The listing that follows must be given again in full and exactly.

Data for this task section start

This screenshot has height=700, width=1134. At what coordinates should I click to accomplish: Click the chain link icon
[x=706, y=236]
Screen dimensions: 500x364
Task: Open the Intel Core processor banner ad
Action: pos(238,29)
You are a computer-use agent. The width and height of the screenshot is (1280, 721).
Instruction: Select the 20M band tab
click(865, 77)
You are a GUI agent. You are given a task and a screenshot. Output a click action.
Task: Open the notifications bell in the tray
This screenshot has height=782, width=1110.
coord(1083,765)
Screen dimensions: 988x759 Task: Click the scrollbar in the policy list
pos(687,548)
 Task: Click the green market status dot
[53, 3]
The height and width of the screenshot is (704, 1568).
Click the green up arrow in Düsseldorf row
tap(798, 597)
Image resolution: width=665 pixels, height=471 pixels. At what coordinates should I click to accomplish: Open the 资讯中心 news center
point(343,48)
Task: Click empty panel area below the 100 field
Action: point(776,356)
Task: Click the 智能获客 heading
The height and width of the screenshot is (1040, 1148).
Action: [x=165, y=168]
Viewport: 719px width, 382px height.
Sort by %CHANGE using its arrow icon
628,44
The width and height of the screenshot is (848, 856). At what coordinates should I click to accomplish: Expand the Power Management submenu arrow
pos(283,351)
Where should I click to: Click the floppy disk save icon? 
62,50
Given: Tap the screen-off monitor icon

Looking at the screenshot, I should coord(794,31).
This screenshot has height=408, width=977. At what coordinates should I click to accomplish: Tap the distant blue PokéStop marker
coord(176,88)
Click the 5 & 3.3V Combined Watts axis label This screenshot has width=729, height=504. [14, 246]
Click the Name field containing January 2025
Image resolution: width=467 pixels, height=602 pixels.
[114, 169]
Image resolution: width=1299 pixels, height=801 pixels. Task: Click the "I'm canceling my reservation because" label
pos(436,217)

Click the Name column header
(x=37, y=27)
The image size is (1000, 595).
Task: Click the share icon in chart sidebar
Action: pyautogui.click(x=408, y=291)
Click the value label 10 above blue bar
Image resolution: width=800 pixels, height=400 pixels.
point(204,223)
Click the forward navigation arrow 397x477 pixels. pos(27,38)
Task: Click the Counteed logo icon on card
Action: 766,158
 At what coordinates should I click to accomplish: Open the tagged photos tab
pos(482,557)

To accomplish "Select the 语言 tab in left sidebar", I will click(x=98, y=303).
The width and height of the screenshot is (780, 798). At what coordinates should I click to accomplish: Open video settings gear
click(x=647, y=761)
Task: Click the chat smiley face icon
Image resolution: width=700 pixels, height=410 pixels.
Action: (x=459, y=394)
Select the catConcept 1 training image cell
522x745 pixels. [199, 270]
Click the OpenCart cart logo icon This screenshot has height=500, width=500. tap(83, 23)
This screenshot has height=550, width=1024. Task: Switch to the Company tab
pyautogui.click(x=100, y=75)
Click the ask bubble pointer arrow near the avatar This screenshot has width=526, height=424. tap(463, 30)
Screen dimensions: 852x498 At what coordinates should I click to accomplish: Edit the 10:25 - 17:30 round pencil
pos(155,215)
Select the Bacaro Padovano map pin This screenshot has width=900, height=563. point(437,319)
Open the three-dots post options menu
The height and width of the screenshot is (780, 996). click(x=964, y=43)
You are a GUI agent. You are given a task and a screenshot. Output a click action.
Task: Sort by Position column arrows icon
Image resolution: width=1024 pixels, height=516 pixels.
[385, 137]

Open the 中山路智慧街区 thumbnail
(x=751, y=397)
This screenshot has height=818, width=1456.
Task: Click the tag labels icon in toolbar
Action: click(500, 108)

Data for this task section end

- **Solution to this task**
This screenshot has height=700, width=1134. At what coordinates should I click to accomplish: Click the chain link icon
[x=706, y=236]
Screen dimensions: 500x364
Task: Open the Intel Core processor banner ad
Action: pos(238,29)
You are a computer-use agent. The width and height of the screenshot is (1280, 721).
Instruction: Select the 20M band tab
click(865, 77)
You are a GUI agent. You are given a task and a screenshot. Output a click action.
Task: Open the notifications bell in the tray
This screenshot has height=782, width=1110.
coord(1083,765)
Screen dimensions: 988x759 Task: Click the scrollbar in the policy list
pos(687,548)
 Task: Click the green market status dot
[53, 3]
The height and width of the screenshot is (704, 1568).
Click the green up arrow in Düsseldorf row
tap(798, 597)
Image resolution: width=665 pixels, height=471 pixels. At what coordinates should I click to accomplish: Open the 资讯中心 news center
point(343,48)
Task: Click empty panel area below the 100 field
Action: point(776,356)
Task: Click the 智能获客 heading
The height and width of the screenshot is (1040, 1148).
Action: [x=165, y=168]
Viewport: 719px width, 382px height.
Sort by %CHANGE using its arrow icon
628,44
The width and height of the screenshot is (848, 856). At what coordinates should I click to accomplish: Expand the Power Management submenu arrow
pos(283,351)
Where should I click to: Click the floppy disk save icon? 
62,50
Given: Tap the screen-off monitor icon

Looking at the screenshot, I should coord(794,31).
This screenshot has height=408, width=977. At what coordinates should I click to accomplish: Tap the distant blue PokéStop marker
coord(176,88)
Click the 5 & 3.3V Combined Watts axis label This screenshot has width=729, height=504. [14, 246]
Click the Name field containing January 2025
Image resolution: width=467 pixels, height=602 pixels.
[114, 169]
Image resolution: width=1299 pixels, height=801 pixels. Task: Click the "I'm canceling my reservation because" label
pos(436,217)

Click the Name column header
(x=37, y=27)
The image size is (1000, 595).
Task: Click the share icon in chart sidebar
Action: pyautogui.click(x=408, y=291)
Click the value label 10 above blue bar
Image resolution: width=800 pixels, height=400 pixels.
point(204,223)
Click the forward navigation arrow 397x477 pixels. pos(27,38)
Task: Click the Counteed logo icon on card
Action: 766,158
 At what coordinates should I click to accomplish: Open the tagged photos tab
pos(482,557)

To accomplish "Select the 语言 tab in left sidebar", I will click(x=98, y=303).
The width and height of the screenshot is (780, 798). At what coordinates should I click to accomplish: Open video settings gear
click(x=647, y=761)
Task: Click the chat smiley face icon
Image resolution: width=700 pixels, height=410 pixels.
Action: (x=459, y=394)
Select the catConcept 1 training image cell
522x745 pixels. [199, 270]
Click the OpenCart cart logo icon This screenshot has height=500, width=500. tap(83, 23)
This screenshot has height=550, width=1024. Task: Switch to the Company tab
pyautogui.click(x=100, y=75)
Click the ask bubble pointer arrow near the avatar This screenshot has width=526, height=424. tap(463, 30)
Screen dimensions: 852x498 At what coordinates should I click to accomplish: Edit the 10:25 - 17:30 round pencil
pos(155,215)
Select the Bacaro Padovano map pin This screenshot has width=900, height=563. point(437,319)
Open the three-dots post options menu
The height and width of the screenshot is (780, 996). click(x=964, y=43)
You are a GUI agent. You are given a task and a screenshot. Output a click action.
Task: Sort by Position column arrows icon
Image resolution: width=1024 pixels, height=516 pixels.
[385, 137]

Open the 中山路智慧街区 thumbnail
(x=751, y=397)
This screenshot has height=818, width=1456.
Task: Click the tag labels icon in toolbar
Action: click(500, 108)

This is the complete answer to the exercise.